» **WHAT YOU HAVE TO DO**
Taking the line with "Edit the H2 value number 56" as the first and the line with "Click the john@email.com address" as the last, set down exactly every line in that range from the entries below, and no more.

[Stored records]
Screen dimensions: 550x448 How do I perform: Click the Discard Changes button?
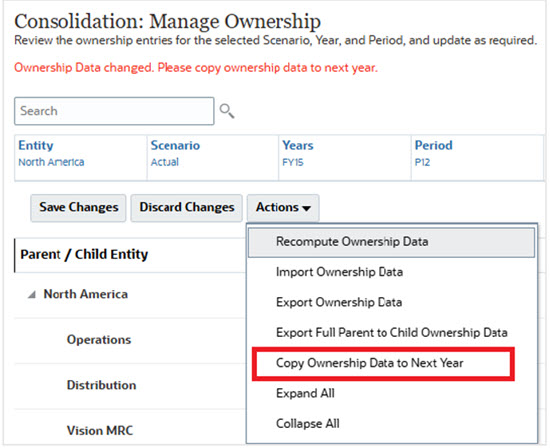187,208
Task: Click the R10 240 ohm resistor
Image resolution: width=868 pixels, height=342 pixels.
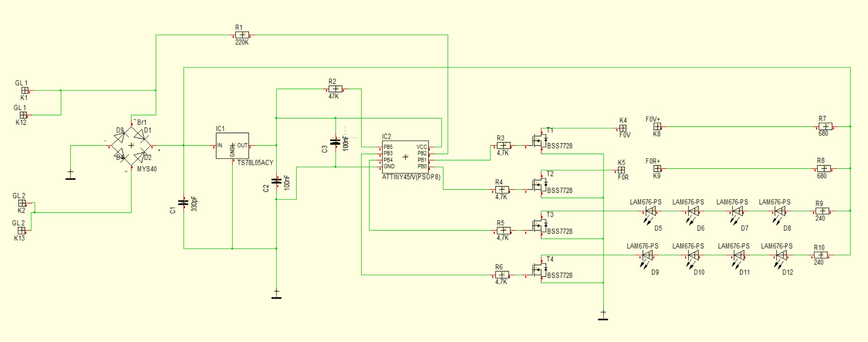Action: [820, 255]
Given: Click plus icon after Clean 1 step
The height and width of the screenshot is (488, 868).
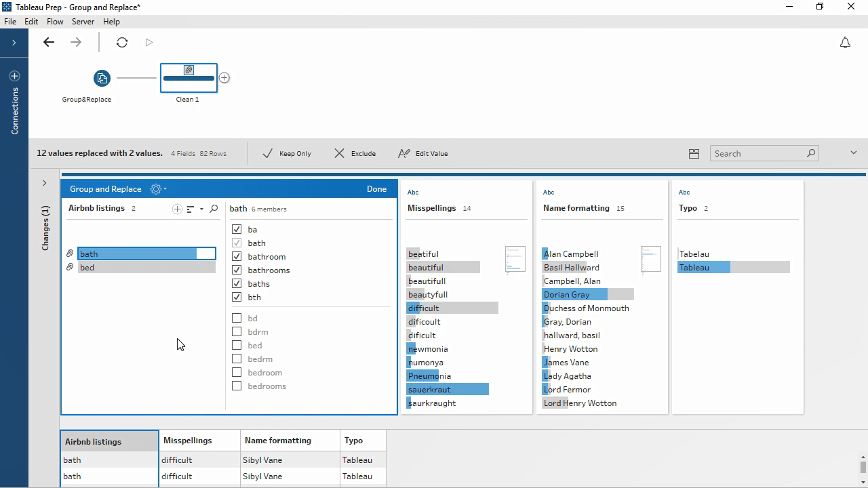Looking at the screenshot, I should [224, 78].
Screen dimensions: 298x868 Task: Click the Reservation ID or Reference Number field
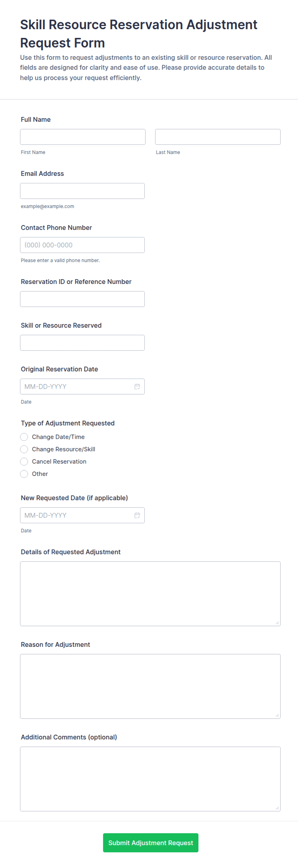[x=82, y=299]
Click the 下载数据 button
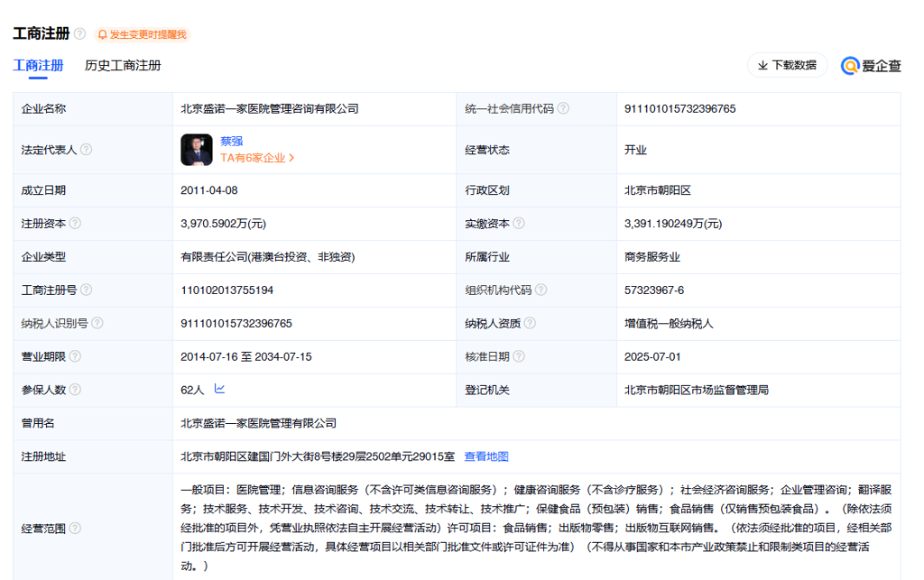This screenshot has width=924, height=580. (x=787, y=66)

--

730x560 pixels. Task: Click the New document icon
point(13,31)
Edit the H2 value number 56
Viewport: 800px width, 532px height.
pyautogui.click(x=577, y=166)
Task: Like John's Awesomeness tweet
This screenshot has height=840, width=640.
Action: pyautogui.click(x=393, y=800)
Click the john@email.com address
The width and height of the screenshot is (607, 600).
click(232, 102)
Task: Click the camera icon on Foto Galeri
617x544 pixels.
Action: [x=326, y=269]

...

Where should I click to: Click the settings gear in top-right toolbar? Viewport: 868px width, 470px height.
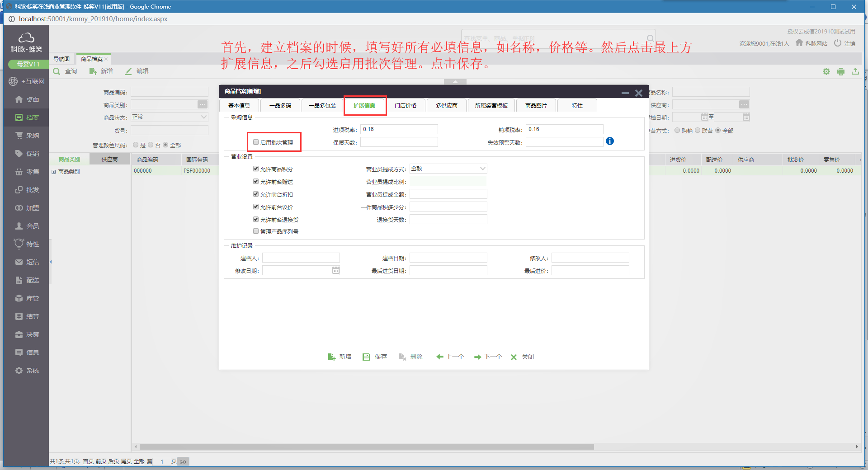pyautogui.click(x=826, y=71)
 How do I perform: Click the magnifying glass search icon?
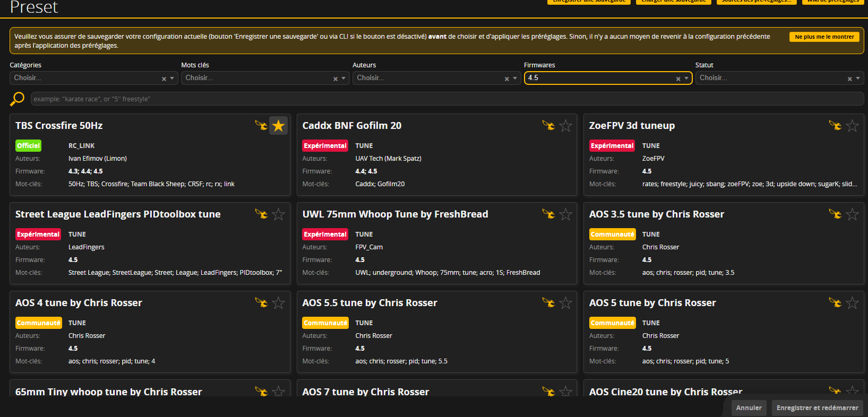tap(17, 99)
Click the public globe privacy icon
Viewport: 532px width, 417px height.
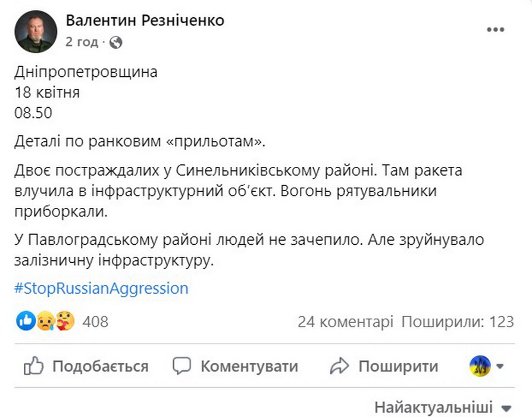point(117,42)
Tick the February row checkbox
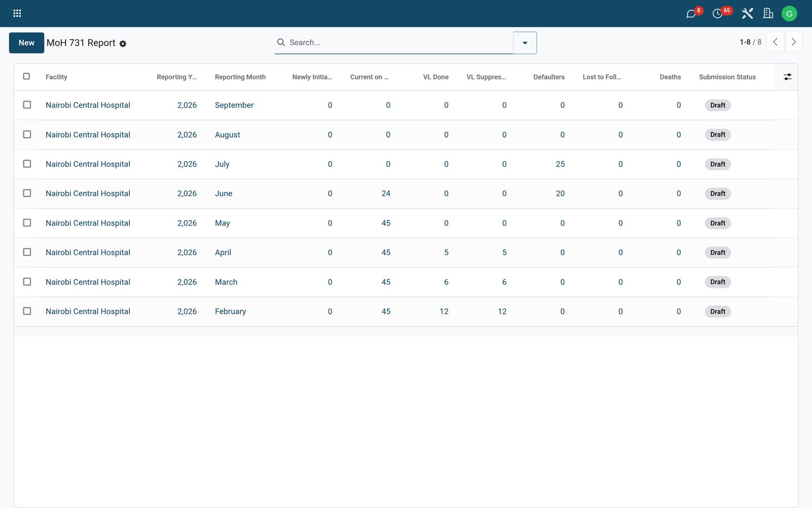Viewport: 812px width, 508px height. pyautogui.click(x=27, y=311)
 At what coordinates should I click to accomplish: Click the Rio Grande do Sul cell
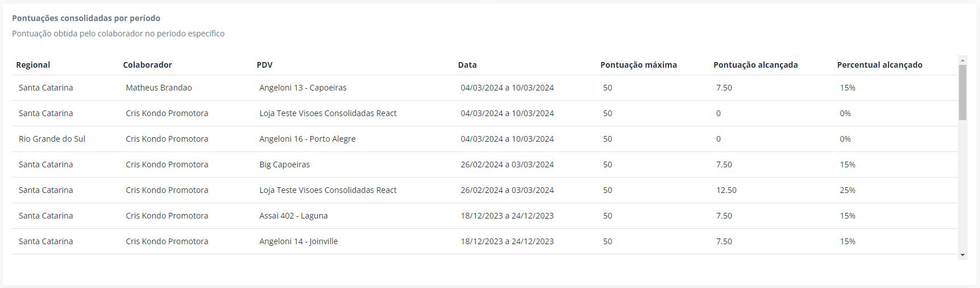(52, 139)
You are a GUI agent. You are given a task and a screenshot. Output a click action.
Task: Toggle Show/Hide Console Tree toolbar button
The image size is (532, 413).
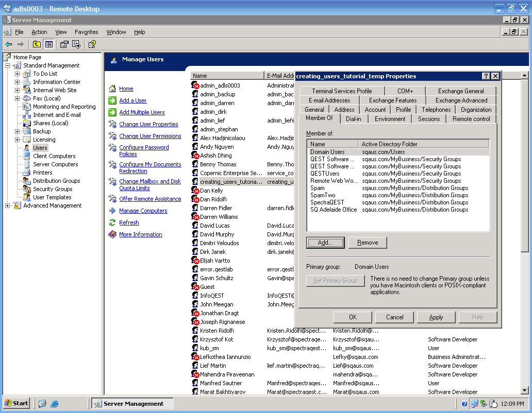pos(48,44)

» **WRITTEN RESPONSE**
Edit the H2 value number 56
Viewport: 800px width, 532px height.
pyautogui.click(x=577, y=166)
Task: Like John's Awesomeness tweet
This screenshot has height=840, width=640.
Action: pyautogui.click(x=393, y=800)
Click the john@email.com address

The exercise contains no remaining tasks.